I lay in bed all day yesterday. Letting go of the desire to be doing instead just being. Sleeping and listening to my body, mind and spirit. Watching For Coloured Girls only. A movie I always wanted to see. Seeing that when we make choices that aren’t good for us. When we know they are not good for us, they eventually come back to haunt us. Frighten us. Take away things we always wanted. Take away the very things that mean the most to us. So we need to be careful about the choices we continue to make because they may lead us down a path we never intended to take.

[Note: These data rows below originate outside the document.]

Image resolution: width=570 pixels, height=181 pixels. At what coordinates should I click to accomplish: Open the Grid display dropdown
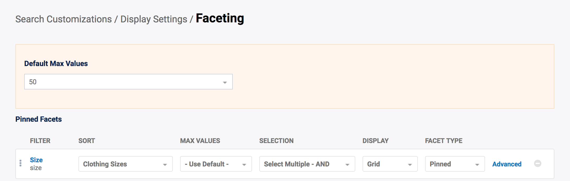pos(390,164)
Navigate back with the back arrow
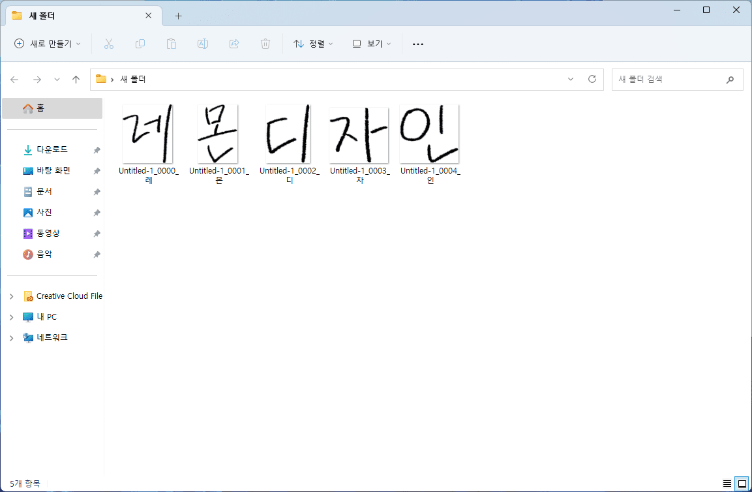Image resolution: width=752 pixels, height=492 pixels. [14, 79]
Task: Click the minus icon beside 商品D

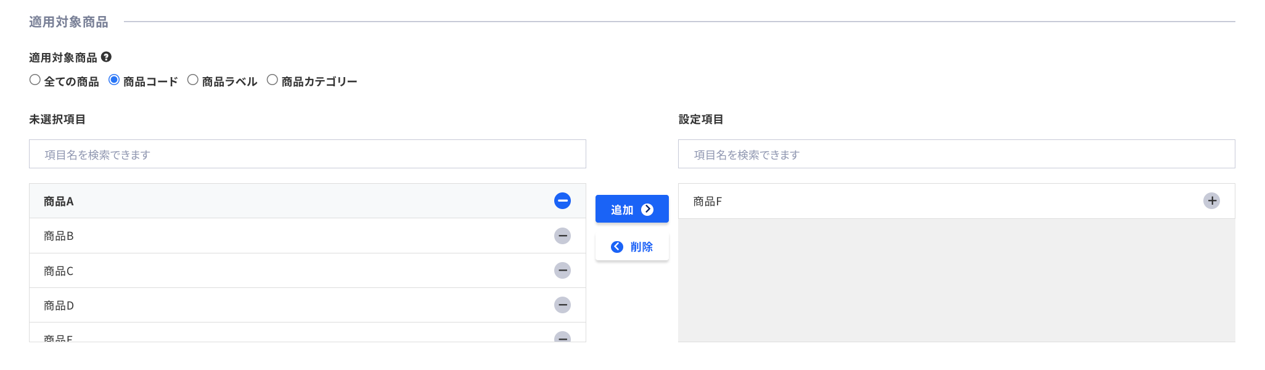Action: click(x=562, y=305)
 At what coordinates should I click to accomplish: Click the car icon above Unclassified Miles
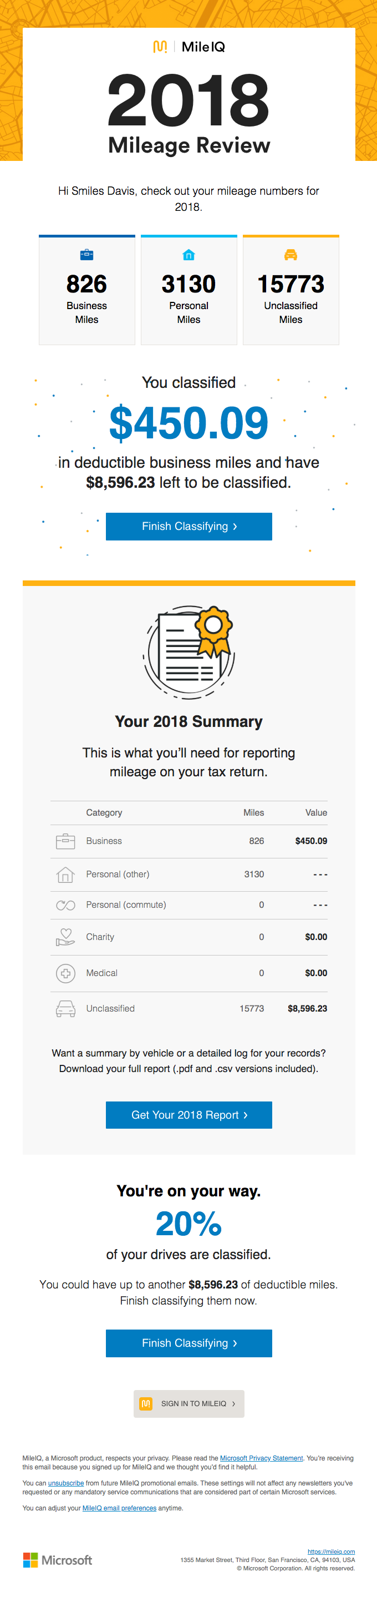pos(290,255)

As I learnt yesterday when my body took control off my mind and collapsed under the fatigue of me trying to be everything to everyone else but to myself. Allowing me the opportunity to watch a movie. Something I have not done for a long time. Without guilt to feeling I needed to be anywhere else but where I was.

Saturday, 24 August 2013

Okay inner voice I'm listening

My computer has been giving up on me for a few weeks now. Shutting down unexpectedly. Or not shutting down at all. But I have been refusing to take heed of the sign. Refusing to let it go because it is sop much a part of me. That every day I sit down to do something on it. Thinking it will hold out for a while more. Not backing things up on it. Not sending things to the cloud. But thinking it will not fail me. Overriding my instincts saying to use my tablet and admit that my desktop is on its last leg.
But this morning, it taught me just how silly I have been. I had just completed my meditation with Deepak and Oprah on Miraculous Union  and was starting to write my blog. A blog that felt really good. A blog based on what I got out of the meditation. And as I was in the flow of it, I looked up and there were only 4 complete words on the screen and part of the fifth. I had been writing for about 5 minutes only to find my thoughts had not made it to the screen.
I wanted to scream. I wanted to smash my computer. I was so upset. And when I calmed down I realised it was not my computer’s fault for the mess I was in. It was my own fault for not listening to my inner voice. For not listening to my computer telling me it was at the end of the line. That technology does not last for more than three years anymore before it starts to fall apart. That we are living in a disposable time where nothing is meant to last. And I had to get used to it or I too would become a dinosaur – extinct.
And what I also realised is the blog I was writing was not meant for today either. That I was being led to self-reflect. To know that I need to listen to my inner voice more. To go where I am being led by it rather than pushing ahead and doing what I know does not feel good to me. Because when I sat down at my computer this morning, every cell in my body was telling me to not use my desktop but to use my tablet instead. I failed to listen and now I am suffering the consequences.
My frozen desktop is my lesson for today. To listen and take heed of my inner voice. It will never lead me astray. My ego on the other hand as well as my desire to control what is beyond my capabilities will all the time. So begrudgingly I know I have to start letting go of my desktop. To find a way to move everything I have on it to the cloud so I can still access it on another device and call it a day. Hopefully I have not waited too long. Hopefully I will still be able to salvage what I have.
I also have to be grateful for the fact that there is a cloud and there is a possibility I will be able to restore my writings on my new tablet. Keep your fingers crossed I am able.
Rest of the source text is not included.